Names are designating words by which we know and identify people, places, and things. John the son of John becomes John Johnson (I had an uncle by marriage named that). Names can indicate professions, like Carpenter, Baker, Smith, or Shepherd.
Some places are named for famous people, like the real towns of George, Washington, or Astoria, Oregon, for famous German-American founding entrepreneur, John Jacob Astor.
Since Norman French times in England My last name, Topliff, indicated a family living at the top of a Yorkshire cliff. I tease that it’s spelled more simply now because there erosion made the “c” fall over the edge.
Alexander the Great named thirteen cities for himself, though the one we know best today is Alexandria, Egypt.
Companies can be named for inventors, like the Ford Motor Company, or Smith and Wesson. Ships are sometimes named to honor people like the Queen Elizabeth the II, or the Santa Maria.
We may buy real estate and christen it Happy Acres or Retirement Bliss. People get inventive with pleasure craft names like Lazy Days, or Our Children’s Inheritance.
It’s a travesty that the name of Bethlehem Hospital in London long ago got contracted to “Bedlam” and now stands for the mentally ill people treated there. Similarly the word “gossip” came from “Gospel,” meaning “Good news,” though that’s seldom the case now.

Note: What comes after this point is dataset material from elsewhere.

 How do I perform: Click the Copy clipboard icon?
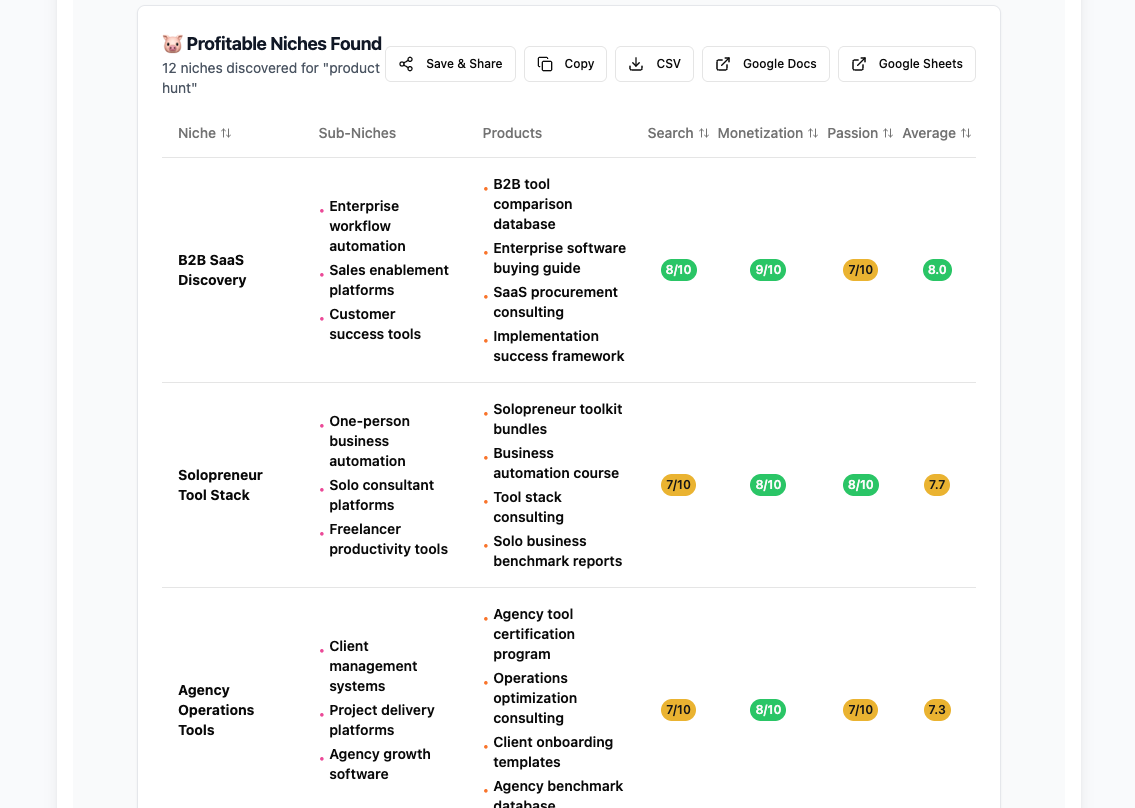[545, 64]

There are real towns with names I’d love to explore, like Nowthen or Embarrass, MN, Coffee, MS, Chicken, AK, and many more. It’s a privilege to choose perfect names for children or pets. It’s even fun inventing names for characters and places in stories or books we write.

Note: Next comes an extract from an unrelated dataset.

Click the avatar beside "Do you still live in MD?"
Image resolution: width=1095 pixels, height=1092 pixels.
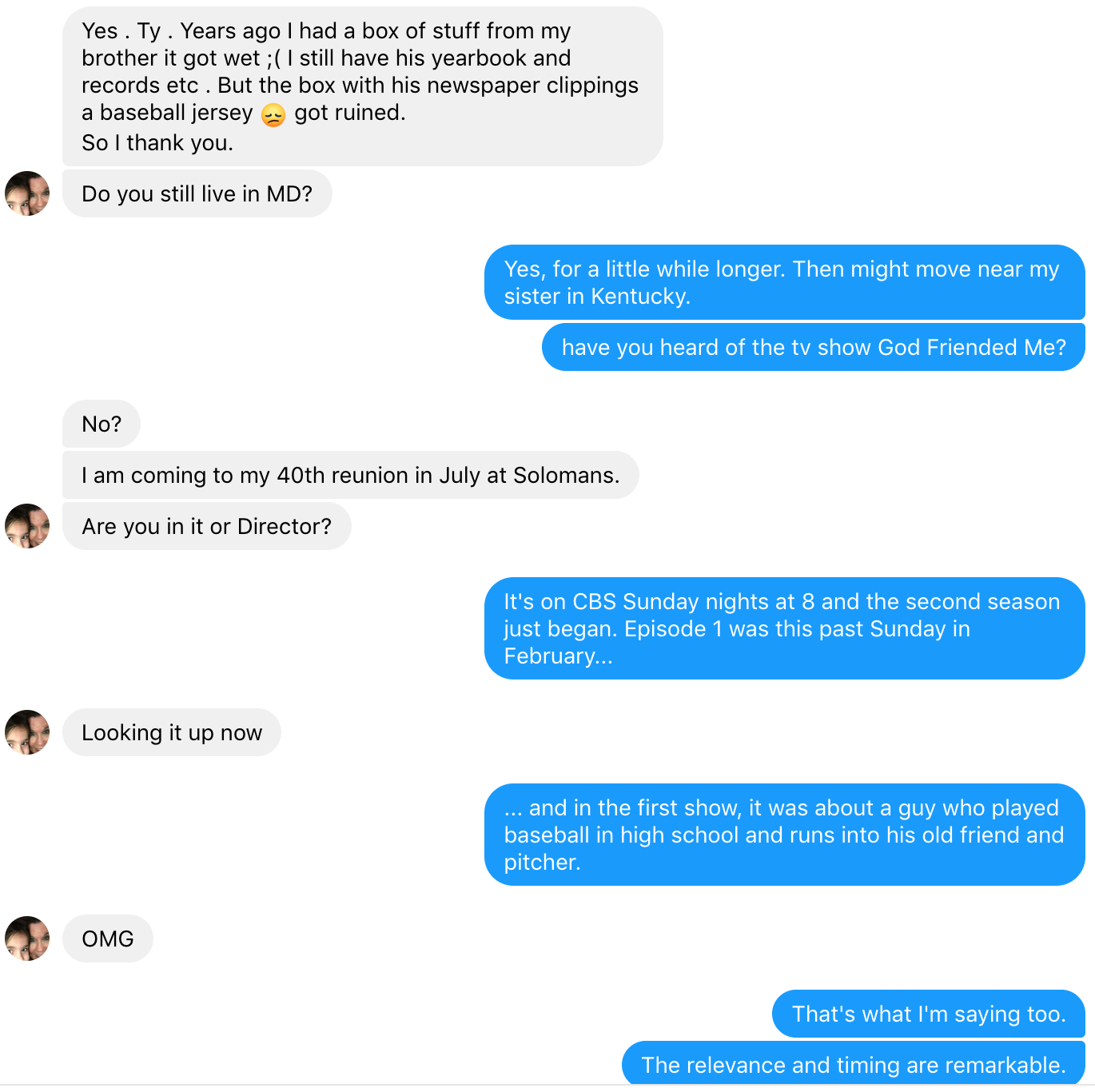pyautogui.click(x=27, y=193)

A friend once overhauled my car and warned me not to drive far because he couldn’t vouch for its reliability. It safely drive a thousand miles each way to a church convention and back, but I pranked him by phoning and saying I’d broken down in fictional, “Houndstooth, Kentucky.”
The names of people dearest to us often end up being our favorite names of all. Rose? Maybe no contest. Thorn? Probably a far different association.
Which names mean the most to you? What would you name your future vacation getaway or retirement haven?
“A rose by any other name will smell as sweet” . . . but I’m not sure it always does.